### Data for this exercise

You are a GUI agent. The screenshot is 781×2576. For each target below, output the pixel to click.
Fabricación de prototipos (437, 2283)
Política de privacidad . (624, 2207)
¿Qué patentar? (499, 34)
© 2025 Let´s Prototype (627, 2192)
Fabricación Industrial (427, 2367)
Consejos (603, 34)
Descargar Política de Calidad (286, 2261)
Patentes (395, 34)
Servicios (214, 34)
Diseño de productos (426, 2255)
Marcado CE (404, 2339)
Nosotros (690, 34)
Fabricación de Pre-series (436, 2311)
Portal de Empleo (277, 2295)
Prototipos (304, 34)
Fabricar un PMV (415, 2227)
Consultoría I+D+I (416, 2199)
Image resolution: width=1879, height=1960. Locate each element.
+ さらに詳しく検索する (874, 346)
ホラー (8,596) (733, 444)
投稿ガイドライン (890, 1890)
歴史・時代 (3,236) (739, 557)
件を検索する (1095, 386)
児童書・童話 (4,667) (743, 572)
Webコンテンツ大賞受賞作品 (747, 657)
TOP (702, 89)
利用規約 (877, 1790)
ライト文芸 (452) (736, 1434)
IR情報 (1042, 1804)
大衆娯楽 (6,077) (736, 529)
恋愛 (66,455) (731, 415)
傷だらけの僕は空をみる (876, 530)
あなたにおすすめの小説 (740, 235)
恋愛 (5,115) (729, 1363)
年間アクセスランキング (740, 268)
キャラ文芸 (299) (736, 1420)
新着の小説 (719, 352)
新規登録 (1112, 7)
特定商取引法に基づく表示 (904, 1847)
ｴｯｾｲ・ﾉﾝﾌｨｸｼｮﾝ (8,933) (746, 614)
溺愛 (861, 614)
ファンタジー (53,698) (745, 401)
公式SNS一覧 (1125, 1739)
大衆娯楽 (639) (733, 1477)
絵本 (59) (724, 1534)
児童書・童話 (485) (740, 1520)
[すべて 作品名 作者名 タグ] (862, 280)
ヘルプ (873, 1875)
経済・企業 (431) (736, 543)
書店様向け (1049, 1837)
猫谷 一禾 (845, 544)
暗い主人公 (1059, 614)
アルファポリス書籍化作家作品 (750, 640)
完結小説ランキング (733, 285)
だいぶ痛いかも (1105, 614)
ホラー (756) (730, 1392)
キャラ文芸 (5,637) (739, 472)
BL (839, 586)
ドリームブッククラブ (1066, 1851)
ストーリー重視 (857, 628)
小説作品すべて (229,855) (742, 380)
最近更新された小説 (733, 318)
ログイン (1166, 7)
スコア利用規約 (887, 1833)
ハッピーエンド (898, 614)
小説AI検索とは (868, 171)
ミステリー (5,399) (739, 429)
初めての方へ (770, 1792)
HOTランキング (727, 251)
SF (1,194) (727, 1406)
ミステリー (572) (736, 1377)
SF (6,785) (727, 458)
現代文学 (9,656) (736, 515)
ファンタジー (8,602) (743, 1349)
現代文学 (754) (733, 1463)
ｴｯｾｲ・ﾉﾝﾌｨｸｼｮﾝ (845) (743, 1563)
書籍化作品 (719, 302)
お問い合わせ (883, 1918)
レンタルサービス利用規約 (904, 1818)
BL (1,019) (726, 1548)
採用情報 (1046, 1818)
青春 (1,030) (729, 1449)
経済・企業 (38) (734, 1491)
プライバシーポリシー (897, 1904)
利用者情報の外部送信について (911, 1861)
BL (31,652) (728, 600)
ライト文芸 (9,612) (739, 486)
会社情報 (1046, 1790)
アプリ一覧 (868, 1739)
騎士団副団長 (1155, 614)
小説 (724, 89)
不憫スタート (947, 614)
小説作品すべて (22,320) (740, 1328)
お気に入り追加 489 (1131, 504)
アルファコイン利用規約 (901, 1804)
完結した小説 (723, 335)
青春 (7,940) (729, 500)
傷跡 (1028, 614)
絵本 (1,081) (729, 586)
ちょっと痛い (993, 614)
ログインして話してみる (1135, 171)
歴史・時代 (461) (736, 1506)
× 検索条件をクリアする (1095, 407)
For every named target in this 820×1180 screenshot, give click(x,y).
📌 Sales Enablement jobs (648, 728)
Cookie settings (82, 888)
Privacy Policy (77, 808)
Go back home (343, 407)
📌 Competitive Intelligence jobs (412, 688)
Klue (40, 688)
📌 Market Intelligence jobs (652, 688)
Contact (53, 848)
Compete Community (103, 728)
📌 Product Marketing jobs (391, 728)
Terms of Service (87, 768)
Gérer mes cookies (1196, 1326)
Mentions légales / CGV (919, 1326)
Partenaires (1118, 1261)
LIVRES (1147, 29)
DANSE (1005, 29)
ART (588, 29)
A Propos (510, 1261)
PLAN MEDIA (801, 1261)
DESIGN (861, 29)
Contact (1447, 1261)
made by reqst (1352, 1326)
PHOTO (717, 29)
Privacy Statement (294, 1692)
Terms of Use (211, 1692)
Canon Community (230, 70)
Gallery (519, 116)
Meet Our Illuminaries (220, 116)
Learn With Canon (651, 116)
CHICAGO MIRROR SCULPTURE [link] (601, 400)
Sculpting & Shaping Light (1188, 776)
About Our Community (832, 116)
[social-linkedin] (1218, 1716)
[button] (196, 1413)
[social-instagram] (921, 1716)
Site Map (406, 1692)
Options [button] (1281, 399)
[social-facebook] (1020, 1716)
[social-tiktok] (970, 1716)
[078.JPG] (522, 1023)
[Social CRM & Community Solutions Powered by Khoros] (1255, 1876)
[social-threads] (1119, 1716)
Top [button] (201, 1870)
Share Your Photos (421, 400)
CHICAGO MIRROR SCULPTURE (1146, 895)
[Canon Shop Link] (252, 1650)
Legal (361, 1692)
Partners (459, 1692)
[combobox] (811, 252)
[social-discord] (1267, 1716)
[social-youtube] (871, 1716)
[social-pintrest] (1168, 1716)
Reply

######

Having read the entries above, restate them all word for word.

You are a GUI agent. The screenshot is 781×2576. For each target below, output the pixel to click.
Fabricación de prototipos (437, 2283)
Política de privacidad . (624, 2207)
¿Qué patentar? (499, 34)
© 2025 Let´s Prototype (627, 2192)
Fabricación Industrial (427, 2367)
Consejos (603, 34)
Descargar Política de Calidad (286, 2261)
Patentes (395, 34)
Servicios (214, 34)
Diseño de productos (426, 2255)
Marcado CE (404, 2339)
Nosotros (690, 34)
Fabricación de Pre-series (436, 2311)
Portal de Empleo (277, 2295)
Prototipos (304, 34)
Fabricar un PMV (415, 2227)
Consultoría I+D+I (416, 2199)
Image resolution: width=1879, height=1960. Locate each element.
+ さらに詳しく検索する (874, 346)
ホラー (8,596) (733, 444)
投稿ガイドライン (890, 1890)
歴史・時代 (3,236) (739, 557)
件を検索する (1095, 386)
児童書・童話 (4,667) (743, 572)
Webコンテンツ大賞受賞作品 (747, 657)
TOP (702, 89)
利用規約 (877, 1790)
ライト文芸 (452) (736, 1434)
IR情報 (1042, 1804)
大衆娯楽 (6,077) (736, 529)
恋愛 (66,455) (731, 415)
傷だらけの僕は空をみる (876, 530)
あなたにおすすめの小説 (740, 235)
恋愛 (5,115) (729, 1363)
年間アクセスランキング (740, 268)
キャラ文芸 (299) (736, 1420)
新着の小説 (719, 352)
新規登録 (1112, 7)
特定商取引法に基づく表示 (904, 1847)
ｴｯｾｲ・ﾉﾝﾌｨｸｼｮﾝ (8,933) (746, 614)
溺愛 (861, 614)
ファンタジー (53,698) (745, 401)
公式SNS一覧 (1125, 1739)
大衆娯楽 (639) (733, 1477)
絵本 (59) (724, 1534)
児童書・童話 (485) (740, 1520)
[すべて 作品名 作者名 タグ] (862, 280)
ヘルプ (873, 1875)
経済・企業 (431) (736, 543)
書店様向け (1049, 1837)
猫谷 一禾 (845, 544)
暗い主人公 (1059, 614)
アルファポリス書籍化作家作品 (750, 640)
完結小説ランキング (733, 285)
だいぶ痛いかも (1105, 614)
ホラー (756) (730, 1392)
キャラ文芸 (5,637) (739, 472)
BL (839, 586)
ドリームブッククラブ (1066, 1851)
ストーリー重視 (857, 628)
小説作品すべて (229,855) (742, 380)
最近更新された小説 (733, 318)
ログイン (1166, 7)
スコア利用規約 (887, 1833)
ハッピーエンド (898, 614)
小説AI検索とは (868, 171)
ミステリー (5,399) (739, 429)
初めての方へ (770, 1792)
HOTランキング (727, 251)
SF (1,194) (727, 1406)
ミステリー (572) (736, 1377)
SF (6,785) (727, 458)
現代文学 (9,656) (736, 515)
ファンタジー (8,602) (743, 1349)
現代文学 (754) (733, 1463)
ｴｯｾｲ・ﾉﾝﾌｨｸｼｮﾝ (845) (743, 1563)
書籍化作品 (719, 302)
お問い合わせ (883, 1918)
レンタルサービス利用規約 (904, 1818)
BL (1,019) (726, 1548)
採用情報 (1046, 1818)
青春 (1,030) (729, 1449)
経済・企業 (38) (734, 1491)
プライバシーポリシー (897, 1904)
利用者情報の外部送信について (911, 1861)
BL (31,652) (728, 600)
ライト文芸 (9,612) (739, 486)
会社情報 (1046, 1790)
アプリ一覧 (868, 1739)
騎士団副団長 (1155, 614)
小説 (724, 89)
不憫スタート (947, 614)
小説作品すべて (22,320) (740, 1328)
お気に入り追加 489 (1131, 504)
アルファコイン利用規約 (901, 1804)
完結した小説 (723, 335)
青春 (7,940) (729, 500)
傷跡 (1028, 614)
絵本 (1,081) (729, 586)
ちょっと痛い (993, 614)
ログインして話してみる (1135, 171)
歴史・時代 (461) (736, 1506)
× 検索条件をクリアする (1095, 407)
For every named target in this 820×1180 screenshot, give click(x,y).
📌 Sales Enablement jobs (648, 728)
Cookie settings (82, 888)
Privacy Policy (77, 808)
Go back home (343, 407)
📌 Competitive Intelligence jobs (412, 688)
Klue (40, 688)
📌 Market Intelligence jobs (652, 688)
Contact (53, 848)
Compete Community (103, 728)
📌 Product Marketing jobs (391, 728)
Terms of Service (87, 768)
Gérer mes cookies (1196, 1326)
Mentions légales / CGV (919, 1326)
Partenaires (1118, 1261)
LIVRES (1147, 29)
DANSE (1005, 29)
ART (588, 29)
A Propos (510, 1261)
PLAN MEDIA (801, 1261)
DESIGN (861, 29)
Contact (1447, 1261)
made by reqst (1352, 1326)
PHOTO (717, 29)
Privacy Statement (294, 1692)
Terms of Use (211, 1692)
Canon Community (230, 70)
Gallery (519, 116)
Meet Our Illuminaries (220, 116)
Learn With Canon (651, 116)
CHICAGO MIRROR SCULPTURE [link] (601, 400)
Sculpting & Shaping Light (1188, 776)
About Our Community (832, 116)
[social-linkedin] (1218, 1716)
[button] (196, 1413)
[social-instagram] (921, 1716)
Site Map (406, 1692)
Options [button] (1281, 399)
[social-facebook] (1020, 1716)
[social-tiktok] (970, 1716)
[078.JPG] (522, 1023)
[Social CRM & Community Solutions Powered by Khoros] (1255, 1876)
[social-threads] (1119, 1716)
Top [button] (201, 1870)
Share Your Photos (421, 400)
CHICAGO MIRROR SCULPTURE (1146, 895)
[Canon Shop Link] (252, 1650)
Legal (361, 1692)
Partners (459, 1692)
[combobox] (811, 252)
[social-discord] (1267, 1716)
[social-youtube] (871, 1716)
[social-pintrest] (1168, 1716)
Reply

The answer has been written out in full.